I am trying to understand how the dimensions in convolutional neural network behave. In the figure below the input is 28-by-28 matrix with 1 channel. Then there are 32 5-by-5 filters (with stride 2 in height and width). So I understand that the result is 14-by-14-by-32. But then in the next convolutional layer we have 64 5-by-5 filters (again with stride 2). So why the result is 7-by-7- by 64 and not 7-by-7-by 32*64? Aren't we applying each one of the 64 filters to each one of the 32 channels?
3 Answers
One filter is the sum of all the dimensions in the previous layer. This means that the 5x5 filter sums up over all 32 dimensions and in essence is a weighted sum of 32*5*5 values. However the weight values are shared across dimensions. Then there are 64 such filters. A better explanation with images can be found here: http://cs231n.github.io/convolutional-networks/.

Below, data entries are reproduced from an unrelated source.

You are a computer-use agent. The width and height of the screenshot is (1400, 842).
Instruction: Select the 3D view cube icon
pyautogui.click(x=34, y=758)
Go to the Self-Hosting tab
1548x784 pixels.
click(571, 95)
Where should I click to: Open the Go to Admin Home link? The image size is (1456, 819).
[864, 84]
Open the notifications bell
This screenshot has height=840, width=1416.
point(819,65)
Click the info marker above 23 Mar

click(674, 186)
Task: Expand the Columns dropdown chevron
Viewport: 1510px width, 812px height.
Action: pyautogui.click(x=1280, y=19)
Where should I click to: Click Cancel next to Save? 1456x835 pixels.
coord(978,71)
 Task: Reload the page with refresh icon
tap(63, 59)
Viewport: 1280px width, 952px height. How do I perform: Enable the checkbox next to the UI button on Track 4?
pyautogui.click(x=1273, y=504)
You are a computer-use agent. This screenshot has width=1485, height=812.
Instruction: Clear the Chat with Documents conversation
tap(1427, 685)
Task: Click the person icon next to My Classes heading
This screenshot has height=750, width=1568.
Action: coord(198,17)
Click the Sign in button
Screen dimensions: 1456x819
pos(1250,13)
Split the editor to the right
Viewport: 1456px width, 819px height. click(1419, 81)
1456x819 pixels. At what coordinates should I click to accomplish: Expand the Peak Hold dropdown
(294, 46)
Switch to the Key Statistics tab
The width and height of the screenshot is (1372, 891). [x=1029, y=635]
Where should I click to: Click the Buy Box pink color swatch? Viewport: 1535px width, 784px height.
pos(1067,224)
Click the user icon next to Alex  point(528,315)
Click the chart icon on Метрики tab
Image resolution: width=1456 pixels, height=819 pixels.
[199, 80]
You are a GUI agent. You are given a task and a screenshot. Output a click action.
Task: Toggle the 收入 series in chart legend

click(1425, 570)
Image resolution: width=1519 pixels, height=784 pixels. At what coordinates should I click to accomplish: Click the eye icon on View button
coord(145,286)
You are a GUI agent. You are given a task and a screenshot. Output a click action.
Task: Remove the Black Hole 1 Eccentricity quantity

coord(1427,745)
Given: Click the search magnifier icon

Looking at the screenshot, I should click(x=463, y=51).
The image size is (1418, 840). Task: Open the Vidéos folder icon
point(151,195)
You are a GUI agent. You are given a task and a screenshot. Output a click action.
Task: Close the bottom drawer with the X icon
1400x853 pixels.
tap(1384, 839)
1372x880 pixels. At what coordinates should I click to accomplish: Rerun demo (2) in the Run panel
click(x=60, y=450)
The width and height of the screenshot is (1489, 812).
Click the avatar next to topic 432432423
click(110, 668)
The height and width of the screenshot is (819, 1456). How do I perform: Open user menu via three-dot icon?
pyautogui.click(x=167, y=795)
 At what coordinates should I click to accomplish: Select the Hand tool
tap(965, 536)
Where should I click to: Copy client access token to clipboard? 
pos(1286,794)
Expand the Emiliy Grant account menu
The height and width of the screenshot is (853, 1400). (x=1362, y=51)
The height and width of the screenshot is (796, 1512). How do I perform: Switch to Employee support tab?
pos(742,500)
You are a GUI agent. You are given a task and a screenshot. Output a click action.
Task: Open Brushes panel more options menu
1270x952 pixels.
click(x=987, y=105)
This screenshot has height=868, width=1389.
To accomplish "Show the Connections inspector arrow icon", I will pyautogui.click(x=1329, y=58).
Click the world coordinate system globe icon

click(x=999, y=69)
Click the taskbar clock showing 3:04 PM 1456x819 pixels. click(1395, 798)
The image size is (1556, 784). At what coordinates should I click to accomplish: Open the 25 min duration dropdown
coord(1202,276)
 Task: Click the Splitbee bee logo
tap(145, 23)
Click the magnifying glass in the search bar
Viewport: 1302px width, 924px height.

The depth is usually given implicitly. For example many Images are considered to have depth 3 (for the three color dimensions in each pixel). Then by a 5x5 filter we mean a 5x5x3 Filter. In your case the 5x5-Filter is really a 5x5x32 filter.
Depth one is usually explicitly stated (as in "5x5x1 filter").
hereis a clear explanation how the sizes of the inputs vary with proceeding among the layers.
In the input the dimensions that you are giving are 28 wide and 28 height and depth as 1. For filters in layer1 the depth dimension of filter must be equal to the depth of the input. so the dimension of the filter will be 5x5x1, applying one filter the dimension is reduced (due to strides)to produce 14x14x1 dimension activation map, so applying 32 such filters will give you 32 activations maps. Combining all of these 14x14x32 is output of the layer 1 and input to your second layer. Again in second layer you need to apply a filter of dimension 5(width)x5(height)x32(depth) on the layer to produce one activation map of 14x14x1 , stacking all the 64 activation maps give you output dimension of the second layer as 14x14x64 and so on.
Yes, You are actually applying on 64 filters on each of the 32 channels.